After a quick cuddle, I carried him to the picnic table and placed him near the food. He was disinterested.

He took a step, totally ignored the food and flopped over on his side, meowing fiercely, then rolled over to lie on his stomach. I picked up the milk about to carry it in, then saw his eyes. One was dilated. One was not. I left the milk (and the rest of the groceries) right there on the steps and carried him to the car, not even going inside for the cat carrier.

He meowed fiercely, almost yelled, then fell silent, panting in the car for the duration the few minutes to the vet's. The vet took him in, suggesting a probable ear infection, maybe inner ear.

Several hours later, after work and before carpool I called the vet. The dreaded diagnosis was Canine Leukemia. Did I want to come in at 5 and have a chat with the vet about our options?

Immediately I hit the website at Cornell University and found out the disease is the equivilent of feline aids. Armed with half a dozen pages of research and my 15 year old son (whose cat it is) for moral support, I approached the appointment with the vet, certain she would suggest euthanasia.

Instead, we got to bring him home. We have no clue how long he'll be with us. Apparently he is no danger to humans or dogs. As long as he is comfortable, the vet is willing to treat the symptoms.

Kitty's prognosis was excellent . . . until we were leaving. He had the excellent timing to have a seizure in front of the vet. She came running through the office with a shot of valium and a package of phenobarbytal to medicate his seizures for the next month.

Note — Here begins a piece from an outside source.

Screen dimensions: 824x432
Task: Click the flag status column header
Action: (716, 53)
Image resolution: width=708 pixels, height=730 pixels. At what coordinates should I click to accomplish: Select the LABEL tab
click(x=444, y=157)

So now we have the challenge of medicating Kitty, on top of challenge of keeping a pair of curious young basenjis away from our doped up sickly, vulnerable feline, as well as Raffi away from Gambi during her first heat here, while keeping ALL of the animals inside. The children have been crying as if he were already gone, the dogs know something is up, and there is a general aura of gloom about, punctuated by the occasional randy basenji hurtling thru the hallway.